Pop Art. Pop Art and the manifestations of mass culture

The place of art has always been an extensively debated theme among critics, connoisseurs, researchers and the artists themselves. For a long time, the art world was thought of as an autonomous sphere, governed by its own codes and the result of a creativity centered on the artist's individuality. However, especially from the 20th century onwards, we have noticed that this separation between art and the world has been losing strength as different movements sought to break such limits.

In the 1950s, we observed the formulation of a movement called “pop art”. This expression, which comes from English, means “popular art”. Contrary to what it seems, this popular art that defines such a movement has nothing to do with an art produced by the popular layers or with folklorist notions of art. “Pop art” as a movement embraces the diverse manifestations of mass culture, culture made for the crowds and produced by the big media.
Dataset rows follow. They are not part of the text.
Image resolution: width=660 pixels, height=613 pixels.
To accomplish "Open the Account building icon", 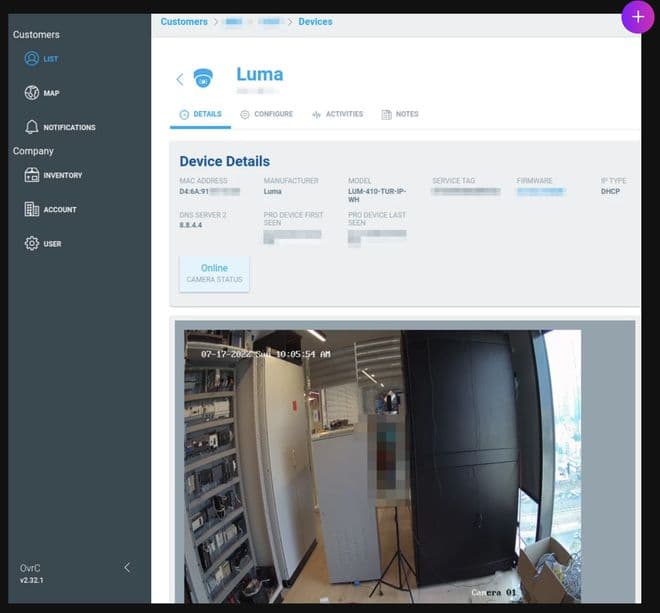I will coord(32,210).
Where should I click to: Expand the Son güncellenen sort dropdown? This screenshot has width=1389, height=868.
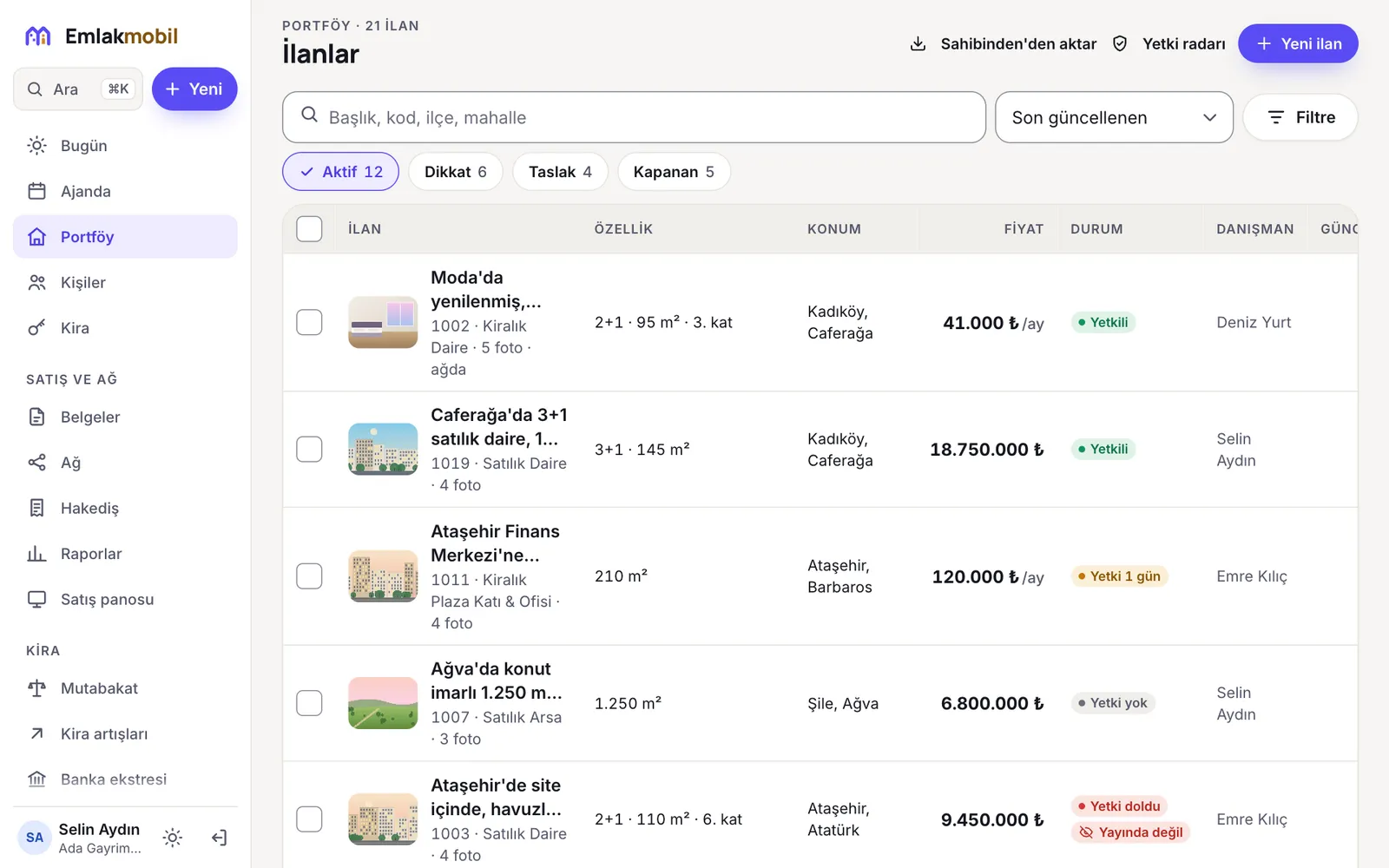click(1114, 117)
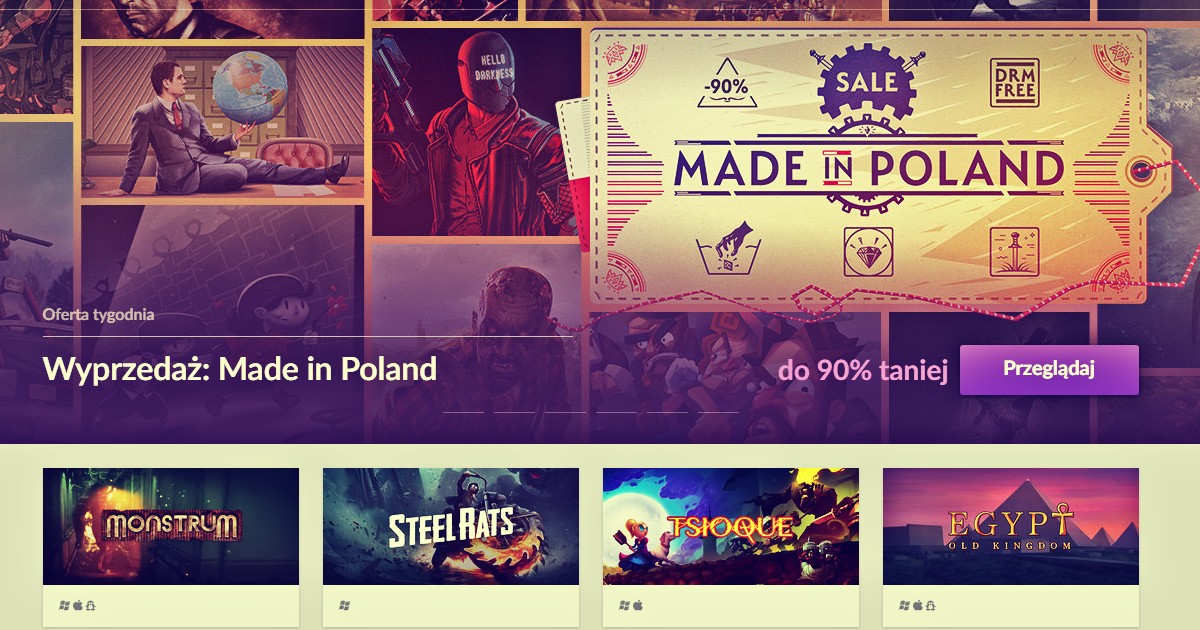Open the Egypt Old Kingdom thumbnail
The image size is (1200, 630).
pyautogui.click(x=1011, y=526)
By involving elements generated by industrial society, “pop art” performs a double movement capable of revealing to us the richness of its own existence. On the one hand, it exposes traces of a society marked by industrialization, repetition and the creation of instantaneous icons. On the other hand, he questions the limits of artistic making by avoiding an autonomist thought and covering the phenomena of his time, so as to conceive his own creations.

The “pop art” movement appeared at a historical moment marked by the resurgence of large industrial societies once affected by the effects of World War II. In this way, it adopted the great North American and British urban centers as the environment for its first representatives to take inspiration to create their works. Advertising pieces, celebrity images, logos and comics are some of these inspirations.

The members of "pop art" managed to attract the attention of the general public by being inspired by elements which in theory were not recognized as art, taking into account that consumption was the current mark of these times. Big movie stars, comic books, modern automobiles, electronic gadgets or canned goods have been deconstructed so that the impressions and ideas of these artists signaled the power of reproduction and the ephemerality of what is offered by the era industrial.

Among other representatives of this movement, we can highlight the figure of Andy Warhol, known for the multiple multicolored versions of “Marilyn Monroe”, produced in 1967. Another example of “pop art” can be recognized in the work “No Carro”, in which Roy Lichenstein uses the language of comics to explore urban situations. Even today, many artists use “pop art” references to design paintings, sculptures and other installations.